Modulating ovarian stress signaling pathways by allosteric BCR-Abl inhibitors/activators

Premature ovarian failure and infertility are adverse effects of cancer therapies. The mechanism that causes the chemotherapy-induced depletion of the ovarian reserve is still unclear. In this thesis, we aim to identify the signaling pathways underlying the ovarian reserve loss, in order to prevent the damaging effects of chemotherapy. We evaluated the effects against follicle reserve of cyclophosphamide, one of the most damaging chemotherapeutic drugs, used in the treatment of several cancer types such as breast cancer and non-Hodgkin lymphoma. In vivo studies showed that the cyclophosphamideinduced loss of ovarian reserve occurred through a sequential mechanism. Cyclophosphamide exposure induced the activation of both DNAPK-γH2AXcheckpoint kinase 2 (CHK2)-p53/TAp63 and protein kinase B (AKT)- forkhead box O3 (FOXO3a) signaling axes in the nucleus of oocytes.
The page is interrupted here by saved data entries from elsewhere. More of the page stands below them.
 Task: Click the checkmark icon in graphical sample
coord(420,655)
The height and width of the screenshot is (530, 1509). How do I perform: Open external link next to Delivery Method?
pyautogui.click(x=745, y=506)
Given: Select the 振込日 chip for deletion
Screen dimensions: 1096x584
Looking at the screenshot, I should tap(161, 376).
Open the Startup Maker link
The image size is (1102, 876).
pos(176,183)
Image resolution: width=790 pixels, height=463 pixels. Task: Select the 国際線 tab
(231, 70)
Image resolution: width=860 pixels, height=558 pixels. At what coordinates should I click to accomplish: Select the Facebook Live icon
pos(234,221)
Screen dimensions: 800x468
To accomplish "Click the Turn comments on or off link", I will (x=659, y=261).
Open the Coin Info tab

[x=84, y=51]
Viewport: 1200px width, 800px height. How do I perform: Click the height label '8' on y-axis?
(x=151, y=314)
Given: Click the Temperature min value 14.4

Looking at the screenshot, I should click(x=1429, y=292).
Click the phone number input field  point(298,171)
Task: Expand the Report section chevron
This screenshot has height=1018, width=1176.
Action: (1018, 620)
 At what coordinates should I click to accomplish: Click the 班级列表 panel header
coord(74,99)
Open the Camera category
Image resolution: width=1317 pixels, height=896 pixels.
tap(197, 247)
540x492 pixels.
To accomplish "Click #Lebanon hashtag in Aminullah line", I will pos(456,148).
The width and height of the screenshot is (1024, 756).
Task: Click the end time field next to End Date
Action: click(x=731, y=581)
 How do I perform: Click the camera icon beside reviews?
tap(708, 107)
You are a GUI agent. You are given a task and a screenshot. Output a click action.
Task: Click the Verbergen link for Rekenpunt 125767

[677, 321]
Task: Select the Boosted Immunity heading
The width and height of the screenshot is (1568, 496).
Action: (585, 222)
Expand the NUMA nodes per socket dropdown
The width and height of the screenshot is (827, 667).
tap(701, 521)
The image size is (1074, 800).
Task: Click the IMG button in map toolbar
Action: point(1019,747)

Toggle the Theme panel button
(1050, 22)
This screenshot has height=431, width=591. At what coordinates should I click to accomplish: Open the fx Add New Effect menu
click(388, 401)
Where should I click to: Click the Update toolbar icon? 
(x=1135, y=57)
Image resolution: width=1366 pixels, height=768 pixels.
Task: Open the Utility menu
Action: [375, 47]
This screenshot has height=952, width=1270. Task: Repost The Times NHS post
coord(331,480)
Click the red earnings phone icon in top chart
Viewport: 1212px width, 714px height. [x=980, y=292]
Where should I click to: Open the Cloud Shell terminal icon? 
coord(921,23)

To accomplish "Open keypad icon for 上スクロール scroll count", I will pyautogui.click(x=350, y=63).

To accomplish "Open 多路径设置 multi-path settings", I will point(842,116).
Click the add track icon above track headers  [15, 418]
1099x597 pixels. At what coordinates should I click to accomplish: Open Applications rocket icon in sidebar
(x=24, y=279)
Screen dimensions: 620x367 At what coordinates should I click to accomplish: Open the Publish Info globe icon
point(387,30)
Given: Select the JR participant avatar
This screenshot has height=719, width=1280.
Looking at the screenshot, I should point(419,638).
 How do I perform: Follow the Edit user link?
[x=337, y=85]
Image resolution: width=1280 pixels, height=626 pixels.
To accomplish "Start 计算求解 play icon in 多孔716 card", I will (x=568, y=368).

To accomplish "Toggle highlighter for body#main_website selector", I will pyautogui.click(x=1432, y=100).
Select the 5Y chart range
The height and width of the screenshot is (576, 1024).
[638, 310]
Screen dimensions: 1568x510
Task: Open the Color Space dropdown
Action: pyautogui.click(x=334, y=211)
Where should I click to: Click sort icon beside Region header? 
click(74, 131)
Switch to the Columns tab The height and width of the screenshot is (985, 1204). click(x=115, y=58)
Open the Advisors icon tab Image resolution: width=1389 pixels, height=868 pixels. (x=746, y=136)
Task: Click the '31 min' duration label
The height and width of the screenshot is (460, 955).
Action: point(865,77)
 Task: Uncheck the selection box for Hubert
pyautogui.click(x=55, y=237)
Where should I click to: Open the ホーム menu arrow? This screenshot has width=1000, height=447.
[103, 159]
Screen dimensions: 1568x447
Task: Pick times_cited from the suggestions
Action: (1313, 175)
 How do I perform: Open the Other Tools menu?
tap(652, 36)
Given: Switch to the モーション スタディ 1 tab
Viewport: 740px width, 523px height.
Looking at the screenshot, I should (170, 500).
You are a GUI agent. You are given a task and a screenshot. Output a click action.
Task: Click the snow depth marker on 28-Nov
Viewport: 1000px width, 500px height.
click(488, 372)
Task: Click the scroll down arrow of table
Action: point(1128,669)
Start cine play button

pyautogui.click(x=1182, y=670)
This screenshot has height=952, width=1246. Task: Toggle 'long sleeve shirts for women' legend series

Concomitant administration of an allosteric ABL inhibitor and cyclophosphamide modulated both pathways while protecting the ovarian reserve from chemotherapy assaults. Consequently, the fertility of the treated mice was prolonged. On the contrary, the administration of an allosteric ABL activator enhanced the lethal effects of cyclophosphamide while shortening mouse fertility. Therefore, kinase-independent inhibition, through small allosteric compounds, may serve as an effective ovarian-protective strategy in women under chemotherapy. Furthermore, we observed that the concomitant activation of DNAPK-H2AX-checkpoint kinase 2 (CHK2)-p53/TAp63 and AKT/FOXO3a pathways occurs with other chemotherapeutic drugs. Reserve oocytes, both damaged and recruited into growth, were also found after treatment with bleomycin. Of note, bleomycin is a chemotherapeutic drug with a mechanism of action completely different from cyclophosphamide. Thus, following genotoxic stress, we proposed a general model in which the DNA damage response and the quiescence loss are not separated events, but they are strictly correlated and led reserve oocyte to death after chemotherapy resulting in premature ovarian failure and infertility.